» Supplied data:
========================
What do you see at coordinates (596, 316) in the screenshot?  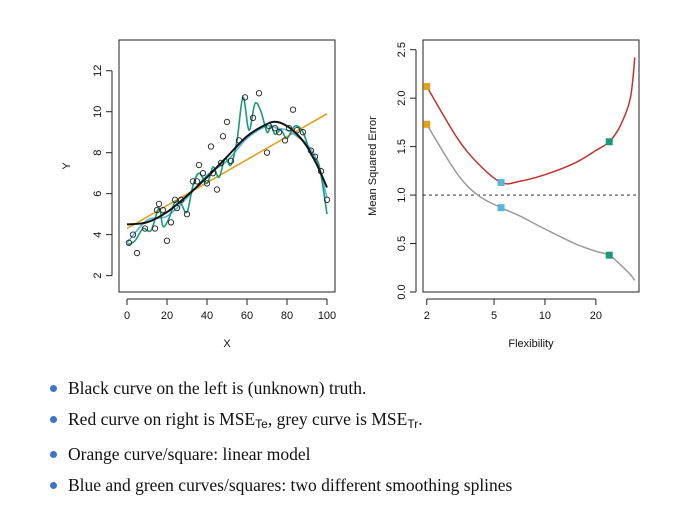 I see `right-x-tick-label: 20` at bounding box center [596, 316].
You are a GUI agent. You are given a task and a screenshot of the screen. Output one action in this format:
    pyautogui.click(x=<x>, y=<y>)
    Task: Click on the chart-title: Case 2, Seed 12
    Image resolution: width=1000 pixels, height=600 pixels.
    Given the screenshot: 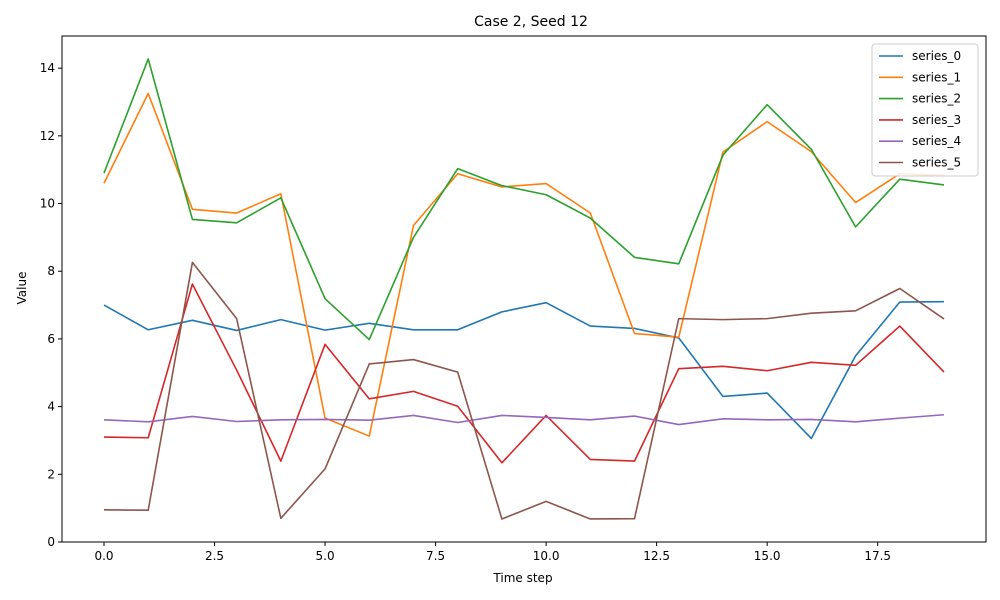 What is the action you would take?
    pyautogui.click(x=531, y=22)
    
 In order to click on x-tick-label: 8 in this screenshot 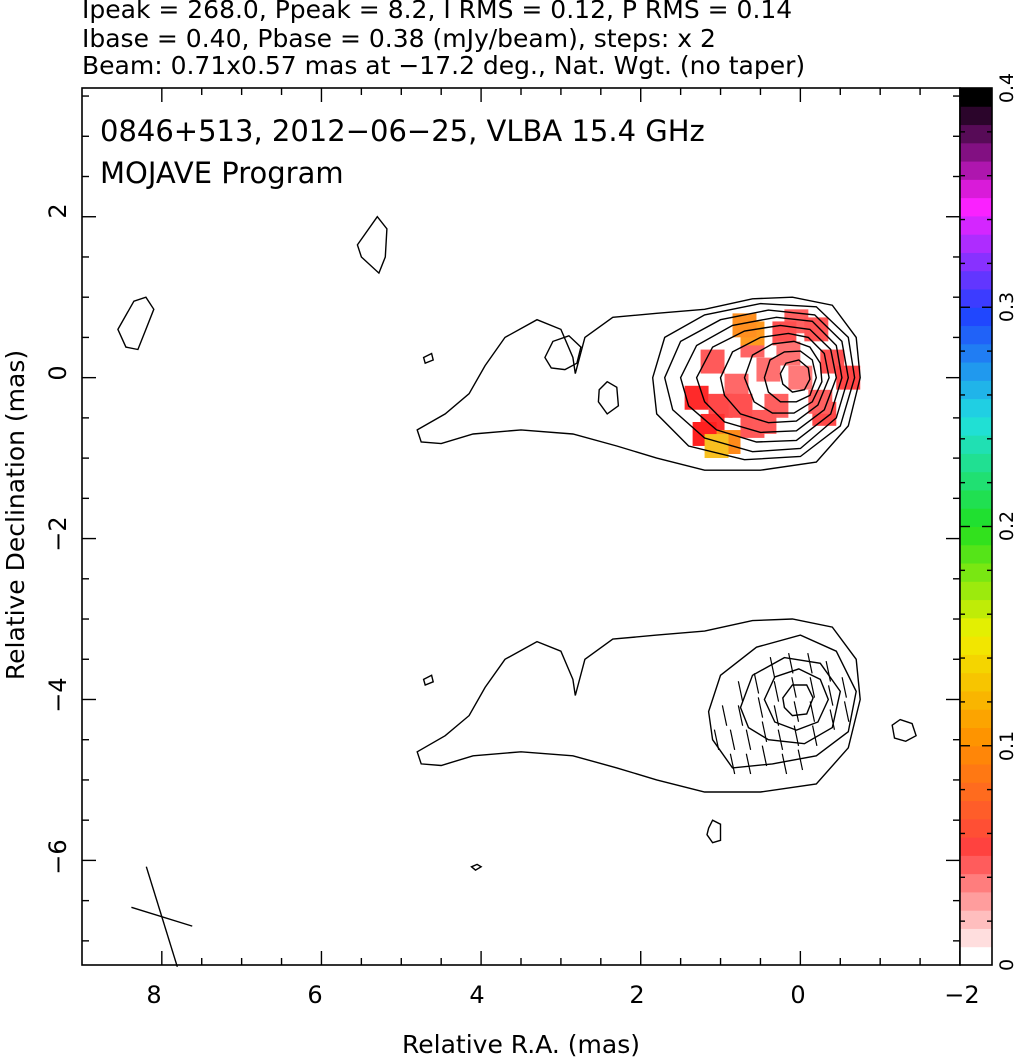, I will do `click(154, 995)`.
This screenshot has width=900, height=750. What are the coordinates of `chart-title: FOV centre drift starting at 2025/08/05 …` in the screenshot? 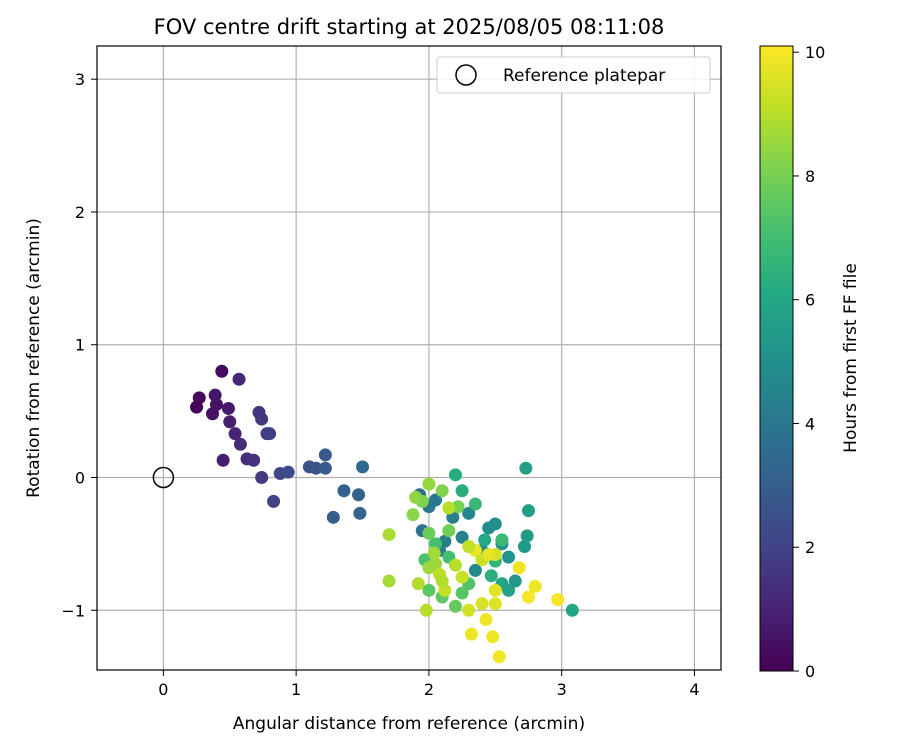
========================
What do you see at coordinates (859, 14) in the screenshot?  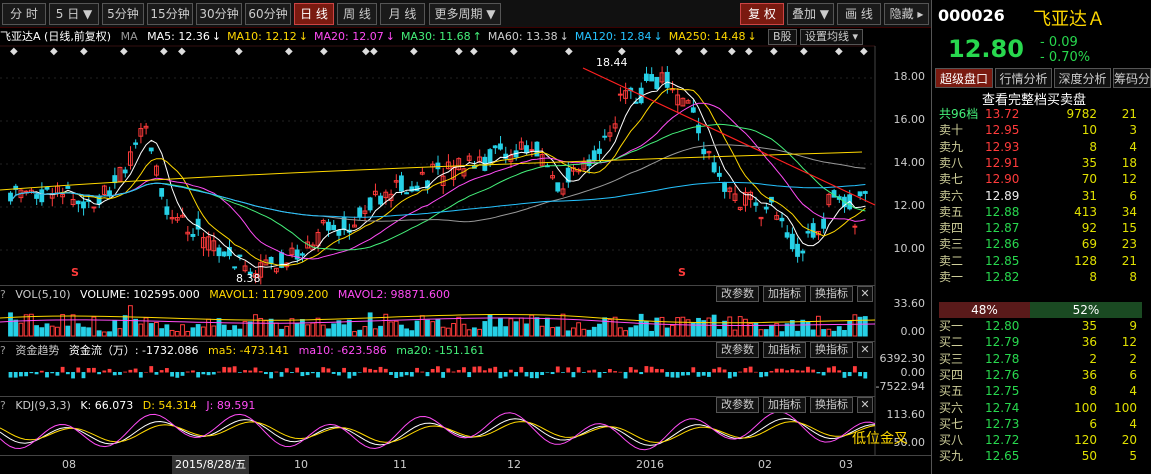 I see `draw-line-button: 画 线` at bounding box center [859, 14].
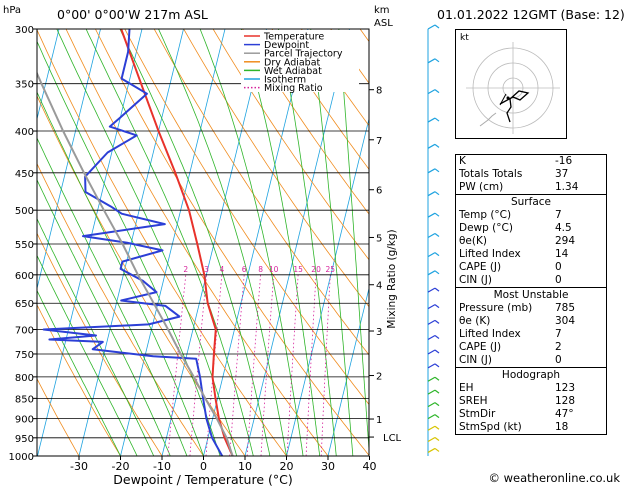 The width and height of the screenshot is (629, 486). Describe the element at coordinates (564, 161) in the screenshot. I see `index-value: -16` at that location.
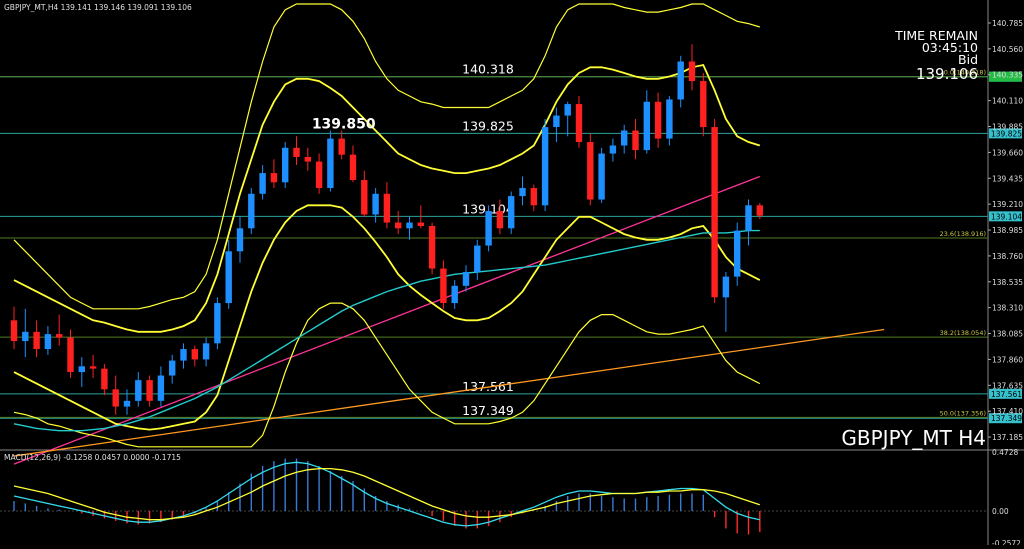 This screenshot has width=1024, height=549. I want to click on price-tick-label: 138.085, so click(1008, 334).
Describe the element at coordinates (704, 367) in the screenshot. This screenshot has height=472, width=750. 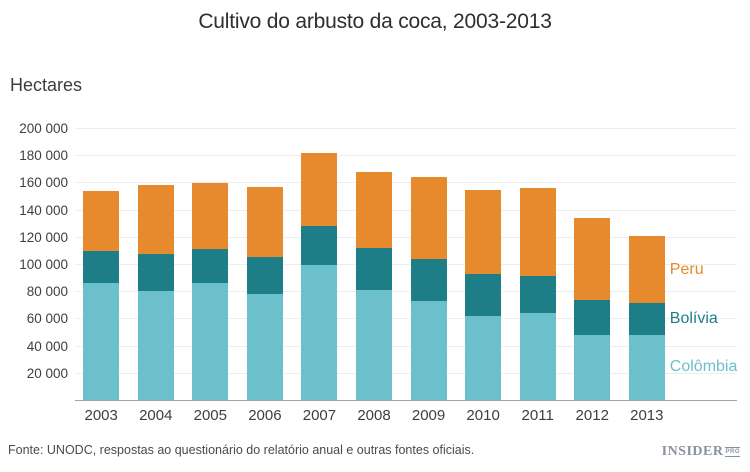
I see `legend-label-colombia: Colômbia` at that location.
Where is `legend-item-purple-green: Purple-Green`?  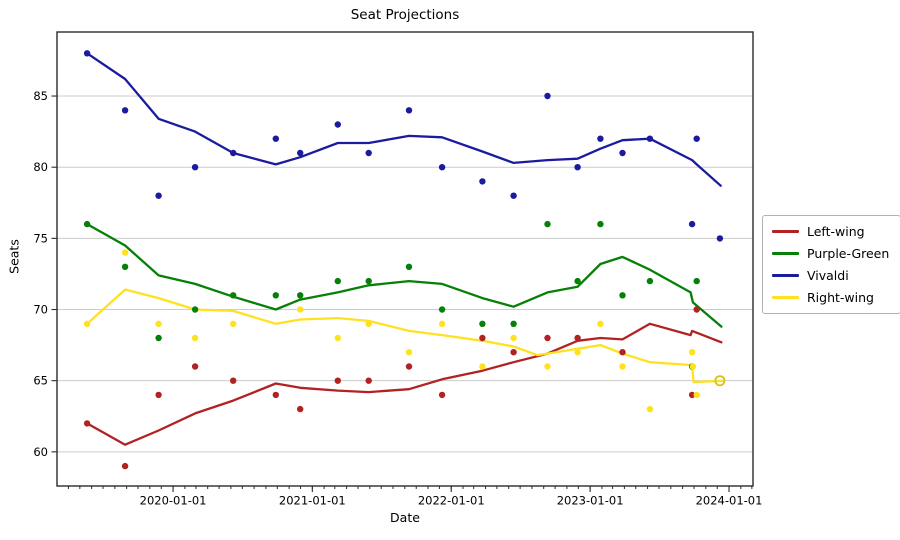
========================
Copy back, word for word, the lines starting with the one that contains "You are a GUI" and going on through the one that contains "Image resolution: width=1000", both included.

» Problem solution:
You are a GUI agent. You are given a task and a screenshot of the screen. Output one action in this format:
    pyautogui.click(x=<x>, y=<y>)
    Task: Click on the chart-title: Case 2, Seed 12
    Image resolution: width=1000 pixels, height=600 pixels.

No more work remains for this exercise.